======== DATASET ROWS

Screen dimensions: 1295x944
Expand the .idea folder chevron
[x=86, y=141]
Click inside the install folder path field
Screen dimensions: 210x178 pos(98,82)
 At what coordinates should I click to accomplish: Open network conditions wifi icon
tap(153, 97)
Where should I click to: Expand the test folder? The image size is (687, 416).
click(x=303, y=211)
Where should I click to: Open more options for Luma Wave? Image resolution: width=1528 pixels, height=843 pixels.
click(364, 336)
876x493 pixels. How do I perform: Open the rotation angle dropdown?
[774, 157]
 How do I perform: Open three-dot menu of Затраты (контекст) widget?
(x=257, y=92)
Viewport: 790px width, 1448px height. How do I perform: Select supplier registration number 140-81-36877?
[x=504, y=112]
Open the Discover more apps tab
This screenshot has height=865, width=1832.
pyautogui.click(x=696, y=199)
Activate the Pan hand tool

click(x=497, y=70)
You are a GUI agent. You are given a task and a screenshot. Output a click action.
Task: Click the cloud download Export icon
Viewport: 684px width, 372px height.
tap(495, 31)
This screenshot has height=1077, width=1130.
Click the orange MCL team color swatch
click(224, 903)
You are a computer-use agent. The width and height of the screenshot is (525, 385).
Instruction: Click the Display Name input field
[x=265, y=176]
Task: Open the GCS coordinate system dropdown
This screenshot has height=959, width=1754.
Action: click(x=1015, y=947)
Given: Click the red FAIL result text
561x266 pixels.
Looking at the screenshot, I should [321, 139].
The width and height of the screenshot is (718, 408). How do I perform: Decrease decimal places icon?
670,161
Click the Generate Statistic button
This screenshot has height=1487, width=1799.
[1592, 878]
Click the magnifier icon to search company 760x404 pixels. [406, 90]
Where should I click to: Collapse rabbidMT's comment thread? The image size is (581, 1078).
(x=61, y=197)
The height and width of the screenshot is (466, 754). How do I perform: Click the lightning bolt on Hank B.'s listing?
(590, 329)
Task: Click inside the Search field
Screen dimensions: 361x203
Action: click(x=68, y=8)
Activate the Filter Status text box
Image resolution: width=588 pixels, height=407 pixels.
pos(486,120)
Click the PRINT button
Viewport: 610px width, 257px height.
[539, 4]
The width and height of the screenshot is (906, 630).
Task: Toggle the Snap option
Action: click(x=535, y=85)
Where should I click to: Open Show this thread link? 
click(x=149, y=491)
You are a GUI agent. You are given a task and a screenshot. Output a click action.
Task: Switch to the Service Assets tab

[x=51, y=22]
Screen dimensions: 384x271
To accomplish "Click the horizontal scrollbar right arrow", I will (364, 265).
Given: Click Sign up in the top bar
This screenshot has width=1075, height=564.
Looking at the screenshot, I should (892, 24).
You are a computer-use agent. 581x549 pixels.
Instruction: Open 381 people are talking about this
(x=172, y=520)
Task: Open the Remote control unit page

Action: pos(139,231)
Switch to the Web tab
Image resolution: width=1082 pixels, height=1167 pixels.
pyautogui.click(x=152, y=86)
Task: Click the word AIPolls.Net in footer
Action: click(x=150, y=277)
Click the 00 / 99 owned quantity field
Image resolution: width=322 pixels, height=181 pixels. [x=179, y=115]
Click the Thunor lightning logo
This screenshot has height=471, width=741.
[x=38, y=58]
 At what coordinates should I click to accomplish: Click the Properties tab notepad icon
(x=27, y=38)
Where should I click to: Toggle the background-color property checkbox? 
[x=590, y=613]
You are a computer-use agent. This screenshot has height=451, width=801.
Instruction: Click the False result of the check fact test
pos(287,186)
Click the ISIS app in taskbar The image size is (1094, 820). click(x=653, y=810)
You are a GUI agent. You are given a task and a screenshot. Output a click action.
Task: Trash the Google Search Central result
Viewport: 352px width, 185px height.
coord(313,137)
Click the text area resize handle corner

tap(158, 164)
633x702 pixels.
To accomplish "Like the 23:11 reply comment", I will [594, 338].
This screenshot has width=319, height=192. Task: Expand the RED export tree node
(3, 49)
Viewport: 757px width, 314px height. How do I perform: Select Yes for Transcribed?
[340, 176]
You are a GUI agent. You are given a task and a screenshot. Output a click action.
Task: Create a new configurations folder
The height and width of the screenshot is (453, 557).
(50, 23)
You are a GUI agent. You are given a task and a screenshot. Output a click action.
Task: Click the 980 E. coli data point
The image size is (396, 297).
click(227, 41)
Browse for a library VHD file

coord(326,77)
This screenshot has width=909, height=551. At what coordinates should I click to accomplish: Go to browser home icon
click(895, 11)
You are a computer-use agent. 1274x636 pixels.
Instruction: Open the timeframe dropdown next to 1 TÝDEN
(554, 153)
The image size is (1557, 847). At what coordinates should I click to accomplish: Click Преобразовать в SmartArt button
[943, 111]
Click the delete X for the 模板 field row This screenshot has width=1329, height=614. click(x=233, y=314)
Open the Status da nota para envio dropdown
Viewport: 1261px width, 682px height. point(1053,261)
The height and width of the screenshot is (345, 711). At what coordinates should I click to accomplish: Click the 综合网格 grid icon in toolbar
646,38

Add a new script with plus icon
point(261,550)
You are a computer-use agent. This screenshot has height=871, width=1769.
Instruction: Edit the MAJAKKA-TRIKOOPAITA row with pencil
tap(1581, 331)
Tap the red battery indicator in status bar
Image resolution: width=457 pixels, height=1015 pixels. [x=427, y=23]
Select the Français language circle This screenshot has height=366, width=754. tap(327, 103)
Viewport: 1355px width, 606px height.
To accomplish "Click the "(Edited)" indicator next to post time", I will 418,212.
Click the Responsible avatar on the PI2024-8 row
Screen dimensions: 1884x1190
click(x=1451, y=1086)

================

- WHAT THE EXERCISE ASKS -
Copy out everything from the line containing "You are a computer-use agent. 581x549 pixels." down to the line containing "(x=172, y=520)", both of those included.

- RESULT -
You are a computer-use agent. 581x549 pixels.
Instruction: Open 381 people are talking about this
(x=172, y=520)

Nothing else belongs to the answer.